TEXT EXTRACT →

--*--

Haldane worked as a physicist at Institut Laue–Langevin in France between 1977 and 1981. In August 1981, Haldane became an assistant professor of physics at the University of Southern California,[8][9] where he remained until 1987. Haldane was then appointed as an associate professor of physics in 1981 and later a professor of physics in 1986. In July 1986, Haldane joined the department of physics at University of California, San Diego as a professor of physics, where he remained until February 1992. In 1990, Haldane was appointed as a professor of physics in the department of physics at Princeton University, where he remains to this day. In 1999, Haldane was named as the Eugene Higgins Professor of Physics. In 2017, he was named the Sherman Fairchild University Professor of Physics. In the period 2013–2018, Haldane also held a Distinguished Visiting Research Chair[10] at Perimeter Institute for Theoretical Physics.

--*--

DATA BLOCK →
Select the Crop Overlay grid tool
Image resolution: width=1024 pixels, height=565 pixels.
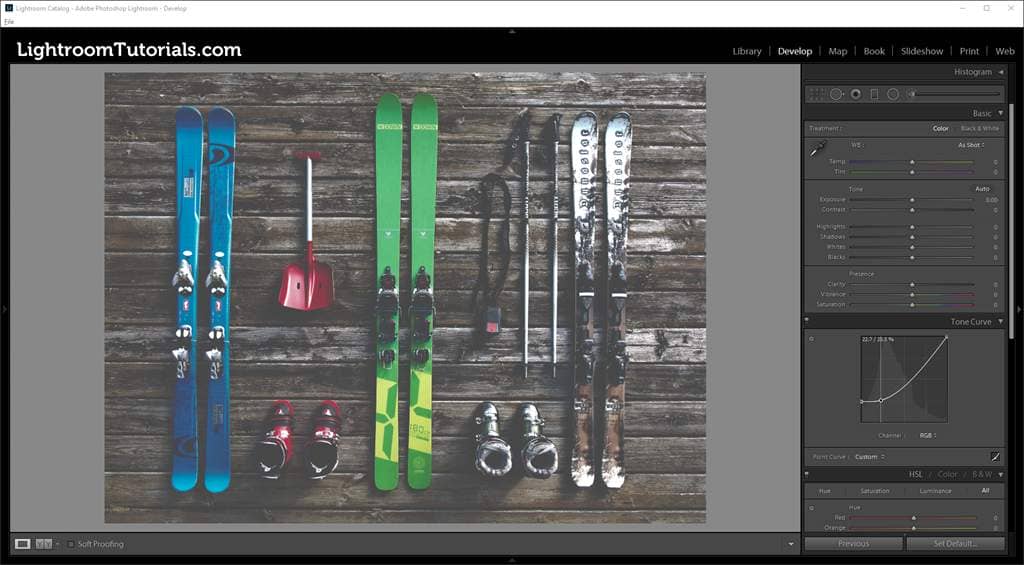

--*--

THE TASKS →
**a.** In the passage on Haldane's career, what title did he receive in 2017?
**b.** Please write what comes next in the passage on Haldane's career, picking up after its final sentence.
The data has no connection to the passage on Haldane's career.

WRITTEN RESPONSES →
**a.** He was named the Sherman Fairchild University Professor of Physics.

**b.**
As of 2011[update] he is developing a new geometric description of the fractional quantum Hall effect that introduces the "shape" of the "composite boson", described by a "unimodular" (determinant 1) spatial metric-tensor field as the fundamental collective degree of freedom of Fractional quantum Hall effect (FQHE) states.[13] This new "Chern-Simons + quantum geometry" description is a replacement for the "Chern-Simons + Ginzburg-Landau" paradigm introduced c.1990. Unlike its predecessor, it provides a description of the FQHE collective mode that agrees with the Girvin-Macdonald-Platzman "single-mode approximation".[14]
With David J. Thouless and J. Michael Kosterlitz, Haldane shared the 2016 Nobel Prize in Physics[4] "for theoretical discoveries of topological phase transitions and topological phases of matter".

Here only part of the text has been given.